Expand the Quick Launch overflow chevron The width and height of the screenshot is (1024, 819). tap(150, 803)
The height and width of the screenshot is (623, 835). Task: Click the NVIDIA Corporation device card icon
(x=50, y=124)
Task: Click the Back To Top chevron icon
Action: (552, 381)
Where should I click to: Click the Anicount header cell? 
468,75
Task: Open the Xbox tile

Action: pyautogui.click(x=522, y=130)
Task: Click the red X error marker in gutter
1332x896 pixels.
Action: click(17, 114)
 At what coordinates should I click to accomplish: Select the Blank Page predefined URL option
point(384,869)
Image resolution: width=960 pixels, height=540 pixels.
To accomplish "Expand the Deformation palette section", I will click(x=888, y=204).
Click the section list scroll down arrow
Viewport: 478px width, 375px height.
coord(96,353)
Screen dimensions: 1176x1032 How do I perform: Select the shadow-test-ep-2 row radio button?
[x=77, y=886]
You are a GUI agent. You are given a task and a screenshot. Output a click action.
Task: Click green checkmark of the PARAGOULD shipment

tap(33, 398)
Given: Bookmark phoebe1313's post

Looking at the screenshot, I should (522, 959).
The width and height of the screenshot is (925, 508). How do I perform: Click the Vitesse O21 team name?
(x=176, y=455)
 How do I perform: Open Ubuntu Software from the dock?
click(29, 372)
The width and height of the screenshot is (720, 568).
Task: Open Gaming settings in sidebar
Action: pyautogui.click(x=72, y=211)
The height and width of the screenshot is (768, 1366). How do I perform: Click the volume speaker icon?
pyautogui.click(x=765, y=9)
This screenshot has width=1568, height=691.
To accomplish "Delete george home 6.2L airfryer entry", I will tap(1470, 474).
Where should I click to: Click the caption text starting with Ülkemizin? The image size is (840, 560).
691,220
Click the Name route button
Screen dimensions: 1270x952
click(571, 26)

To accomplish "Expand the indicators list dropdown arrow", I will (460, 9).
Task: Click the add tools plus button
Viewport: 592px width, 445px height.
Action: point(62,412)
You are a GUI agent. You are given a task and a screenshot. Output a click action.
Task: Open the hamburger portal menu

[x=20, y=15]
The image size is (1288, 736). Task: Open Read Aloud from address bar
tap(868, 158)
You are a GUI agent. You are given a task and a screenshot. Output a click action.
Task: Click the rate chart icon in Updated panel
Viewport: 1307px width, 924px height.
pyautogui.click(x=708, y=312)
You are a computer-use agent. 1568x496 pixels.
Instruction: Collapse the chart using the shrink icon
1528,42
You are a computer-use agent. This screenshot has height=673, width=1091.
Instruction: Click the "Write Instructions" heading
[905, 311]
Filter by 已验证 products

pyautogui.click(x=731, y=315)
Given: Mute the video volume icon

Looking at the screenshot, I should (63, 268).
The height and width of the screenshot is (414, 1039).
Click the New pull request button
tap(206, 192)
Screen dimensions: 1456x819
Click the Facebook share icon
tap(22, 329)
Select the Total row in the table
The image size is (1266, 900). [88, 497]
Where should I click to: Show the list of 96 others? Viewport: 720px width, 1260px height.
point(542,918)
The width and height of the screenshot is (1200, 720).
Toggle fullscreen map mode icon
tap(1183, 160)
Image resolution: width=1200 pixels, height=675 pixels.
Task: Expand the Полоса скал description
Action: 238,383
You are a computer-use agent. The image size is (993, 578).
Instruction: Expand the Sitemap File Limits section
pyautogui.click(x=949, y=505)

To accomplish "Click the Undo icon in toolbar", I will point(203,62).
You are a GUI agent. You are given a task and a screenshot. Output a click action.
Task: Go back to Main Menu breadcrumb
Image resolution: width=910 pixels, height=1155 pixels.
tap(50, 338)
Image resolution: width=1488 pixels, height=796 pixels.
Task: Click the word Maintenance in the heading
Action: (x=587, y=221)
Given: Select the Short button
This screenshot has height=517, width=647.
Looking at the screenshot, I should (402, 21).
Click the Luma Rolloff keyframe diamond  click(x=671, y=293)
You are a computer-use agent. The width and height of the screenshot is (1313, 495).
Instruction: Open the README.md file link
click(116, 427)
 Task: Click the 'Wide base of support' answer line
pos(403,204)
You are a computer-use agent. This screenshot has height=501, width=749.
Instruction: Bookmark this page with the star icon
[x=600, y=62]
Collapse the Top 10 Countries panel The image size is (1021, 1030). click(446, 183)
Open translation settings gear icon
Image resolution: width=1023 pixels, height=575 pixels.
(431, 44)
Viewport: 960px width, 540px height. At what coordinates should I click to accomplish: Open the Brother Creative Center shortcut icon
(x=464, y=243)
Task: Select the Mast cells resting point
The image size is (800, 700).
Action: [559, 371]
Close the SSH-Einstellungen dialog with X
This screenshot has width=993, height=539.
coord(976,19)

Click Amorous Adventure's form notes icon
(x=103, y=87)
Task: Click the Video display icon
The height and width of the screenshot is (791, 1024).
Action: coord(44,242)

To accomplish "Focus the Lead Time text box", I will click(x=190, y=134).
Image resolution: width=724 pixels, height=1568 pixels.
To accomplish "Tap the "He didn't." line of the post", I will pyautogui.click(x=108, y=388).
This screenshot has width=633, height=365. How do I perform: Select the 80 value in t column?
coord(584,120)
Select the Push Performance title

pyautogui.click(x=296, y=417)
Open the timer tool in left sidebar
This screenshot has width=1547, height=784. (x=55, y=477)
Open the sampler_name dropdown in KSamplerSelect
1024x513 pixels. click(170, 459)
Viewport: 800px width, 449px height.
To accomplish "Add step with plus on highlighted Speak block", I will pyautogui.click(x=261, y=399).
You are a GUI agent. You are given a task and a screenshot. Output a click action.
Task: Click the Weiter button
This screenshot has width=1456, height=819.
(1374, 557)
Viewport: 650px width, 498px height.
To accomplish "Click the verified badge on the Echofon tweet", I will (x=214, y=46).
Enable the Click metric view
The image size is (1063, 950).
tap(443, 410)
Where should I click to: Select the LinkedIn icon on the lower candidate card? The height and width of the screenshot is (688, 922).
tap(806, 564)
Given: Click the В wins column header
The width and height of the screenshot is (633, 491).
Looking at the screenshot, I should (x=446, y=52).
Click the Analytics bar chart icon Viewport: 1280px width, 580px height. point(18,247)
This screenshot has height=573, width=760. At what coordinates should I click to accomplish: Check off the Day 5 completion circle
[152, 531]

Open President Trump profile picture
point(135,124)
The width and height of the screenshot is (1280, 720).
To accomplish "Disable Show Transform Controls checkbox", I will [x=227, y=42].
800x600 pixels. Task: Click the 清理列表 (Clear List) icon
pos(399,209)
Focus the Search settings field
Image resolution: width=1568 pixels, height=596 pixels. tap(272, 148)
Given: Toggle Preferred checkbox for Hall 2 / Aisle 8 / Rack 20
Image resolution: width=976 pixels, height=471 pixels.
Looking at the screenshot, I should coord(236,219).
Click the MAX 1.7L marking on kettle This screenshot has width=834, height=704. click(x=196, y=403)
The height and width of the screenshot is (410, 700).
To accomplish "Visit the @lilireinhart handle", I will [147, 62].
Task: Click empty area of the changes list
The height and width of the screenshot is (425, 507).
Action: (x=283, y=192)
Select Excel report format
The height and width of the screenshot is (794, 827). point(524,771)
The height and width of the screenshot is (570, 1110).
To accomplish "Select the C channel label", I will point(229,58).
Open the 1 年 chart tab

::::

Required work
Return every line of the material above exactly.

Expected answer
Expand the Quick Launch overflow chevron The width and height of the screenshot is (1024, 819). tap(150, 803)
The height and width of the screenshot is (623, 835). Task: Click the NVIDIA Corporation device card icon
(x=50, y=124)
Task: Click the Back To Top chevron icon
Action: (552, 381)
Where should I click to: Click the Anicount header cell? 
468,75
Task: Open the Xbox tile

Action: pyautogui.click(x=522, y=130)
Task: Click the red X error marker in gutter
1332x896 pixels.
Action: click(17, 114)
 At what coordinates should I click to accomplish: Select the Blank Page predefined URL option
point(384,869)
Image resolution: width=960 pixels, height=540 pixels.
To accomplish "Expand the Deformation palette section", I will click(x=888, y=204).
Click the section list scroll down arrow
Viewport: 478px width, 375px height.
coord(96,353)
Screen dimensions: 1176x1032 How do I perform: Select the shadow-test-ep-2 row radio button?
[x=77, y=886]
You are a GUI agent. You are given a task and a screenshot. Output a click action.
Task: Click green checkmark of the PARAGOULD shipment

tap(33, 398)
Given: Bookmark phoebe1313's post

Looking at the screenshot, I should (522, 959).
The width and height of the screenshot is (925, 508). How do I perform: Click the Vitesse O21 team name?
(x=176, y=455)
 How do I perform: Open Ubuntu Software from the dock?
click(29, 372)
The width and height of the screenshot is (720, 568).
Task: Open Gaming settings in sidebar
Action: pyautogui.click(x=72, y=211)
The height and width of the screenshot is (768, 1366). How do I perform: Click the volume speaker icon?
pyautogui.click(x=765, y=9)
This screenshot has width=1568, height=691.
To accomplish "Delete george home 6.2L airfryer entry", I will tap(1470, 474).
Where should I click to: Click the caption text starting with Ülkemizin? The image size is (840, 560).
691,220
Click the Name route button
Screen dimensions: 1270x952
click(571, 26)

To accomplish "Expand the indicators list dropdown arrow", I will (460, 9).
Task: Click the add tools plus button
Viewport: 592px width, 445px height.
Action: point(62,412)
You are a GUI agent. You are given a task and a screenshot. Output a click action.
Task: Open the hamburger portal menu

[x=20, y=15]
The image size is (1288, 736). Task: Open Read Aloud from address bar
tap(868, 158)
You are a GUI agent. You are given a task and a screenshot. Output a click action.
Task: Click the rate chart icon in Updated panel
Viewport: 1307px width, 924px height.
pyautogui.click(x=708, y=312)
You are a computer-use agent. 1568x496 pixels.
Instruction: Collapse the chart using the shrink icon
1528,42
You are a computer-use agent. This screenshot has height=673, width=1091.
Instruction: Click the "Write Instructions" heading
[905, 311]
Filter by 已验证 products

pyautogui.click(x=731, y=315)
Given: Mute the video volume icon

Looking at the screenshot, I should (63, 268).
The height and width of the screenshot is (414, 1039).
Click the New pull request button
tap(206, 192)
Screen dimensions: 1456x819
Click the Facebook share icon
tap(22, 329)
Select the Total row in the table
The image size is (1266, 900). [88, 497]
Where should I click to: Show the list of 96 others? Viewport: 720px width, 1260px height.
point(542,918)
The width and height of the screenshot is (1200, 720).
Toggle fullscreen map mode icon
tap(1183, 160)
Image resolution: width=1200 pixels, height=675 pixels.
Task: Expand the Полоса скал description
Action: 238,383
You are a computer-use agent. The image size is (993, 578).
Instruction: Expand the Sitemap File Limits section
pyautogui.click(x=949, y=505)

To accomplish "Click the Undo icon in toolbar", I will point(203,62).
You are a GUI agent. You are given a task and a screenshot. Output a click action.
Task: Go back to Main Menu breadcrumb
Image resolution: width=910 pixels, height=1155 pixels.
tap(50, 338)
Image resolution: width=1488 pixels, height=796 pixels.
Task: Click the word Maintenance in the heading
Action: (x=587, y=221)
Given: Select the Short button
This screenshot has height=517, width=647.
Looking at the screenshot, I should (402, 21).
Click the Luma Rolloff keyframe diamond  click(x=671, y=293)
You are a computer-use agent. The width and height of the screenshot is (1313, 495).
Instruction: Open the README.md file link
click(116, 427)
 Task: Click the 'Wide base of support' answer line
pos(403,204)
You are a computer-use agent. This screenshot has height=501, width=749.
Instruction: Bookmark this page with the star icon
[x=600, y=62]
Collapse the Top 10 Countries panel The image size is (1021, 1030). click(446, 183)
Open translation settings gear icon
Image resolution: width=1023 pixels, height=575 pixels.
(431, 44)
Viewport: 960px width, 540px height. At what coordinates should I click to accomplish: Open the Brother Creative Center shortcut icon
(x=464, y=243)
Task: Select the Mast cells resting point
The image size is (800, 700).
Action: [559, 371]
Close the SSH-Einstellungen dialog with X
This screenshot has width=993, height=539.
coord(976,19)

Click Amorous Adventure's form notes icon
(x=103, y=87)
Task: Click the Video display icon
The height and width of the screenshot is (791, 1024).
Action: coord(44,242)

To accomplish "Focus the Lead Time text box", I will click(x=190, y=134).
Image resolution: width=724 pixels, height=1568 pixels.
To accomplish "Tap the "He didn't." line of the post", I will pyautogui.click(x=108, y=388).
This screenshot has width=633, height=365. How do I perform: Select the 80 value in t column?
coord(584,120)
Select the Push Performance title

pyautogui.click(x=296, y=417)
Open the timer tool in left sidebar
This screenshot has width=1547, height=784. (x=55, y=477)
Open the sampler_name dropdown in KSamplerSelect
1024x513 pixels. click(170, 459)
Viewport: 800px width, 449px height.
To accomplish "Add step with plus on highlighted Speak block", I will pyautogui.click(x=261, y=399).
You are a GUI agent. You are given a task and a screenshot. Output a click action.
Task: Click the Weiter button
This screenshot has width=1456, height=819.
(1374, 557)
Viewport: 650px width, 498px height.
To accomplish "Click the verified badge on the Echofon tweet", I will (x=214, y=46).
Enable the Click metric view
The image size is (1063, 950).
tap(443, 410)
Where should I click to: Select the LinkedIn icon on the lower candidate card? The height and width of the screenshot is (688, 922).
tap(806, 564)
Given: Click the В wins column header
The width and height of the screenshot is (633, 491).
Looking at the screenshot, I should (x=446, y=52).
Click the Analytics bar chart icon Viewport: 1280px width, 580px height. point(18,247)
This screenshot has height=573, width=760. At what coordinates should I click to accomplish: Check off the Day 5 completion circle
[152, 531]

Open President Trump profile picture
point(135,124)
The width and height of the screenshot is (1280, 720).
To accomplish "Disable Show Transform Controls checkbox", I will [x=227, y=42].
800x600 pixels. Task: Click the 清理列表 (Clear List) icon
pos(399,209)
Focus the Search settings field
Image resolution: width=1568 pixels, height=596 pixels. tap(272, 148)
Given: Toggle Preferred checkbox for Hall 2 / Aisle 8 / Rack 20
Image resolution: width=976 pixels, height=471 pixels.
Looking at the screenshot, I should coord(236,219).
Click the MAX 1.7L marking on kettle This screenshot has width=834, height=704. click(x=196, y=403)
The height and width of the screenshot is (410, 700).
To accomplish "Visit the @lilireinhart handle", I will [147, 62].
Task: Click empty area of the changes list
The height and width of the screenshot is (425, 507).
Action: (x=283, y=192)
Select Excel report format
The height and width of the screenshot is (794, 827). point(524,771)
The height and width of the screenshot is (570, 1110).
To accomplish "Select the C channel label", I will point(229,58).
Open the 1 年 chart tab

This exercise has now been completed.